REQUIREMENT: Rewrite the entries from the beginning through the line containing "coord(148,56)", inclusive, keeping their requests. Adjust every coordinate in the answers by -117.

[Items listed in a dataset]
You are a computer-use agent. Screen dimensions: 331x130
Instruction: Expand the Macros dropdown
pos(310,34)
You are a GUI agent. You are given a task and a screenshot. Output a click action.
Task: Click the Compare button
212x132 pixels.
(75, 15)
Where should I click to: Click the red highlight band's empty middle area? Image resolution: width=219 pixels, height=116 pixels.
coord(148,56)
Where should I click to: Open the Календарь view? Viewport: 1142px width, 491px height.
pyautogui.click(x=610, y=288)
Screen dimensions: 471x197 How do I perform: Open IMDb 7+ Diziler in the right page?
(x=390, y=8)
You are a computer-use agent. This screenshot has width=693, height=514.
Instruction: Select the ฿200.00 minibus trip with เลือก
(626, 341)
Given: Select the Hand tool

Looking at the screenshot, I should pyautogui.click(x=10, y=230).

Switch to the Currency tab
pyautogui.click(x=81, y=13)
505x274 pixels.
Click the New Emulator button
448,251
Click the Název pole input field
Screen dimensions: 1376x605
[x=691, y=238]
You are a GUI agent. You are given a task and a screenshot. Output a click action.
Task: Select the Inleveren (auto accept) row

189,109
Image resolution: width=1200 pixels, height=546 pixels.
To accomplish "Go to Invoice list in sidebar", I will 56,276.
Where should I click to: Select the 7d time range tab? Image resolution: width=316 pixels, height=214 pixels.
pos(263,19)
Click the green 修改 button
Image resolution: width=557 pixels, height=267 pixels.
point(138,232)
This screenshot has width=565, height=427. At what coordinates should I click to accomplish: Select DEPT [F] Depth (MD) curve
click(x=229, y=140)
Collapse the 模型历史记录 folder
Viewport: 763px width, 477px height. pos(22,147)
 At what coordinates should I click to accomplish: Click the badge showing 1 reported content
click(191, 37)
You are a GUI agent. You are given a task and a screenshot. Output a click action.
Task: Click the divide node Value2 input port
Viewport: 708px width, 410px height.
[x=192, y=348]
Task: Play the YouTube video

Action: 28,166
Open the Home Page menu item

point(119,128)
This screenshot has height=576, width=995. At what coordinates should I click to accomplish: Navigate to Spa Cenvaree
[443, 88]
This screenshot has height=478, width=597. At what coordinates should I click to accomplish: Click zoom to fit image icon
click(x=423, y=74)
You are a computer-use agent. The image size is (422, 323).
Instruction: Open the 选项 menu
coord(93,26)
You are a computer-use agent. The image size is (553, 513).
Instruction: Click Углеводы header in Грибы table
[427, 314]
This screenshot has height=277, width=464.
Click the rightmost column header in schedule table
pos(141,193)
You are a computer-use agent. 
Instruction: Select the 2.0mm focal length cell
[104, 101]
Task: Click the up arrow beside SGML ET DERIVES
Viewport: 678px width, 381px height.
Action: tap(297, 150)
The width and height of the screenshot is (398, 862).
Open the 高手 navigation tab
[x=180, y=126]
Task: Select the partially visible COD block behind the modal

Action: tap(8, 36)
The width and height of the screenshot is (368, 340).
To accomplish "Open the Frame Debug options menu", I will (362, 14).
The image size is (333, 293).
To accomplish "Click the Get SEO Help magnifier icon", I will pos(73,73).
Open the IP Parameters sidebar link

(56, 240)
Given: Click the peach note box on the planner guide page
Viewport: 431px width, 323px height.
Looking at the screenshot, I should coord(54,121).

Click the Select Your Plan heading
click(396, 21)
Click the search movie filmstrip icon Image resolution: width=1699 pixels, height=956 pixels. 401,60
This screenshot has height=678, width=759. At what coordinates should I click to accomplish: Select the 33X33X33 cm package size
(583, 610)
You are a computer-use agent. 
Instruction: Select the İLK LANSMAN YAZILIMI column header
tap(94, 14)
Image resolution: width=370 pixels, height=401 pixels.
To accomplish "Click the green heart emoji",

ANSWER TO THIS EXERCISE:
You are a computer-use agent. Screen dimensions: 331x130
Instruction: Expand the Macros dropdown
pos(193,-83)
You are a GUI agent. You are given a task and a screenshot. Output a click action.
Task: Click the Compare button
212x132 pixels.
(-42, -102)
Where should I click to: Click the red highlight band's empty middle area? Image resolution: width=219 pixels, height=116 pixels.
coord(31,-61)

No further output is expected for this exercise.